Provisioning CloudFormation! • JSON script that describes the whole stack. • Automatic resources lifecycle management. • VPC, Security, Route53 records, S3, EC2 -> everything is managed inside CF scripts. • Currently we are stuck with monolithic CF script -> 3000 LOC. Not very manageable.
Deployment • We use Python boto library to talk to AWS services. Including calling our own scripts during CloudFormation stack setup. • Python scripts + shell scripts (AWS SDK CLI). • Capistrano for doing distributed tasks.
Capistrano Capistrano - a remote server automation and deployment tool written in Ruby. • Agent-less: Needs ssh and POSIX-compatible shell. That’s it. • Routing out of the box (connecting via ssh router).
Capistrano with CF stacks Problem: dynamic nature of AWS resources. IP addresses can’t be hardcoded. Solution: Auto-discovery of CF resources (e.g. stacks, hosts) is a part of Capistrano job.
Capistrano with CF stacks • lsfleet is a simple shell script that queries the CloudFormation API and returns ip addresses of instances within supplied Auto-Scaling Group. • Could be done even easier with Ruby AWS SDK.
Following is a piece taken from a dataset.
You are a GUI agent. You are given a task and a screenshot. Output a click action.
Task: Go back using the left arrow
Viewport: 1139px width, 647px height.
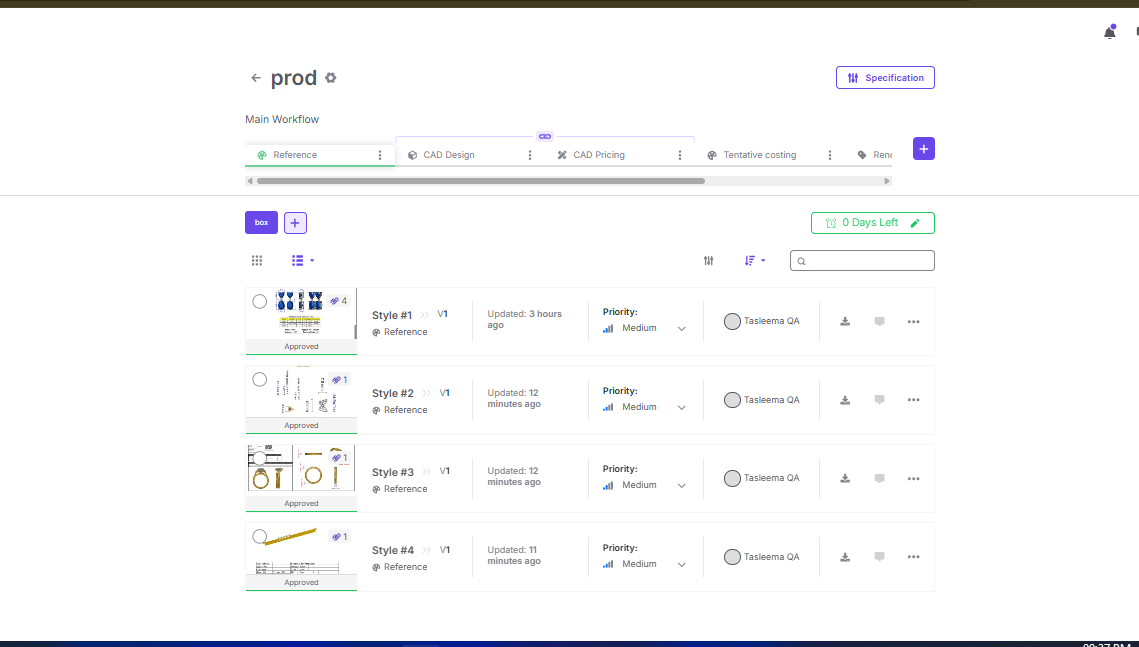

Capistrano Use Cases • Distributing application across the whole App stack (Deploying to different ‘dev’ CF stacks). • Gathering log files. • Getting some OS-related stats from all nodes. Interactively invoke commands on all nodes of ASG
‘Switching’ The Stacks • Allows to fully automate dev environment updates. Can be a Continuos Integration job! • Decreasing the downtime. • Procedure: 1. Provision the new CF stack using Python boto script. 2. Download & Apply the latest backup from S3 using shell script & s3 cmd tool. 3. Switch the Route53 DNS record using AWS API.